[Data excerpts]
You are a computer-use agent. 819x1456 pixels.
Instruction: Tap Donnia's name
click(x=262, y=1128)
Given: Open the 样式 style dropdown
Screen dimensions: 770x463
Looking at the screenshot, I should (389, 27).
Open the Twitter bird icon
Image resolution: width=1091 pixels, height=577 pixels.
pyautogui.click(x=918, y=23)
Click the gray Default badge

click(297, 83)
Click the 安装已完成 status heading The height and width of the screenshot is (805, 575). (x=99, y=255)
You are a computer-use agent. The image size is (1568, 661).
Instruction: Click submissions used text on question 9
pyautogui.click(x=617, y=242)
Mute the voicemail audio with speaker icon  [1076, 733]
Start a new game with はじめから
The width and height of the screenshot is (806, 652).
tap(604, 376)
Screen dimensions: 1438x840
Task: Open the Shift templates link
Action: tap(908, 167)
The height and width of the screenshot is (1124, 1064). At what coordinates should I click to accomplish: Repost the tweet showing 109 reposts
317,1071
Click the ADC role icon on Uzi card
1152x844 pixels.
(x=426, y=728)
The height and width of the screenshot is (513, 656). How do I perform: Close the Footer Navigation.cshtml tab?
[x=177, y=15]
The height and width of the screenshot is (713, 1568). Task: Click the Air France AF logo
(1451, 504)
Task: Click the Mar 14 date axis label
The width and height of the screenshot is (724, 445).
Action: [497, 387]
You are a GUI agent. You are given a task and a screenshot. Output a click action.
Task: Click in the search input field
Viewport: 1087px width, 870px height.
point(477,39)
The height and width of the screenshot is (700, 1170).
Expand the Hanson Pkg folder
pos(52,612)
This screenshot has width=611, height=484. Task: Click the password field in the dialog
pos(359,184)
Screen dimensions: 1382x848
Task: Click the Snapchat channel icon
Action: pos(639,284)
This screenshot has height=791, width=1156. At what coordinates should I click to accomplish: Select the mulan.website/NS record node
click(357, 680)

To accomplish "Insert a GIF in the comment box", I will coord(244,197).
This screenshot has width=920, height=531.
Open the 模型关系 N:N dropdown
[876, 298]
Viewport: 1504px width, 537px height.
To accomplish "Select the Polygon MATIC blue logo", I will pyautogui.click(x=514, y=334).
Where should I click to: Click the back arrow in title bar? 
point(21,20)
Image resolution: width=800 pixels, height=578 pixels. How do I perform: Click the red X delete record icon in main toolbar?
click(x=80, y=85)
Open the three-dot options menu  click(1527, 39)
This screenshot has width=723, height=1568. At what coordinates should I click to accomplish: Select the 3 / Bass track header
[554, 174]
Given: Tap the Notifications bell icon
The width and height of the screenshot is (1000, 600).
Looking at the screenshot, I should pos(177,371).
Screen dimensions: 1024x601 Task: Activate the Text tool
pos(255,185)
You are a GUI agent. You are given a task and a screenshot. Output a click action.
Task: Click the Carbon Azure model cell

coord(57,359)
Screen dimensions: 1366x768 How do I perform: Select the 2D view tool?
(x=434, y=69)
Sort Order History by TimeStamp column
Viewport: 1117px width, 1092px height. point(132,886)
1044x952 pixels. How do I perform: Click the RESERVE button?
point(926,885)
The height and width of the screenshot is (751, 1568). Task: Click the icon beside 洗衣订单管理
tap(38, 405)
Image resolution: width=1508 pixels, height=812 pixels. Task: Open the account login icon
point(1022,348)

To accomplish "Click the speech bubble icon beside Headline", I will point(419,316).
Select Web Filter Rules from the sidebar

Your goal: Word for word, write out all of the entries again.

Written response:
You are a computer-use agent. 819x1456 pixels.
Instruction: Tap Donnia's name
click(x=262, y=1128)
Given: Open the 样式 style dropdown
Screen dimensions: 770x463
Looking at the screenshot, I should (389, 27).
Open the Twitter bird icon
Image resolution: width=1091 pixels, height=577 pixels.
pyautogui.click(x=918, y=23)
Click the gray Default badge

click(297, 83)
Click the 安装已完成 status heading The height and width of the screenshot is (805, 575). (x=99, y=255)
You are a computer-use agent. The image size is (1568, 661).
Instruction: Click submissions used text on question 9
pyautogui.click(x=617, y=242)
Mute the voicemail audio with speaker icon  [1076, 733]
Start a new game with はじめから
The width and height of the screenshot is (806, 652).
tap(604, 376)
Screen dimensions: 1438x840
Task: Open the Shift templates link
Action: tap(908, 167)
The height and width of the screenshot is (1124, 1064). At what coordinates should I click to accomplish: Repost the tweet showing 109 reposts
317,1071
Click the ADC role icon on Uzi card
1152x844 pixels.
(x=426, y=728)
The height and width of the screenshot is (513, 656). How do I perform: Close the Footer Navigation.cshtml tab?
[x=177, y=15]
The height and width of the screenshot is (713, 1568). Task: Click the Air France AF logo
(1451, 504)
Task: Click the Mar 14 date axis label
The width and height of the screenshot is (724, 445).
Action: [497, 387]
You are a GUI agent. You are given a task and a screenshot. Output a click action.
Task: Click in the search input field
Viewport: 1087px width, 870px height.
point(477,39)
The height and width of the screenshot is (700, 1170).
Expand the Hanson Pkg folder
pos(52,612)
This screenshot has width=611, height=484. Task: Click the password field in the dialog
pos(359,184)
Screen dimensions: 1382x848
Task: Click the Snapchat channel icon
Action: pos(639,284)
This screenshot has height=791, width=1156. At what coordinates should I click to accomplish: Select the mulan.website/NS record node
click(357, 680)

To accomplish "Insert a GIF in the comment box", I will coord(244,197).
This screenshot has width=920, height=531.
Open the 模型关系 N:N dropdown
[876, 298]
Viewport: 1504px width, 537px height.
To accomplish "Select the Polygon MATIC blue logo", I will pyautogui.click(x=514, y=334).
Where should I click to: Click the back arrow in title bar? 
point(21,20)
Image resolution: width=800 pixels, height=578 pixels. How do I perform: Click the red X delete record icon in main toolbar?
click(x=80, y=85)
Open the three-dot options menu  click(1527, 39)
This screenshot has width=723, height=1568. At what coordinates should I click to accomplish: Select the 3 / Bass track header
[554, 174]
Given: Tap the Notifications bell icon
The width and height of the screenshot is (1000, 600).
Looking at the screenshot, I should pos(177,371).
Screen dimensions: 1024x601 Task: Activate the Text tool
pos(255,185)
You are a GUI agent. You are given a task and a screenshot. Output a click action.
Task: Click the Carbon Azure model cell

coord(57,359)
Screen dimensions: 1366x768 How do I perform: Select the 2D view tool?
(x=434, y=69)
Sort Order History by TimeStamp column
Viewport: 1117px width, 1092px height. point(132,886)
1044x952 pixels. How do I perform: Click the RESERVE button?
point(926,885)
The height and width of the screenshot is (751, 1568). Task: Click the icon beside 洗衣订单管理
tap(38, 405)
Image resolution: width=1508 pixels, height=812 pixels. Task: Open the account login icon
point(1022,348)

To accomplish "Click the speech bubble icon beside Headline", I will point(419,316).
Select Web Filter Rules from the sidebar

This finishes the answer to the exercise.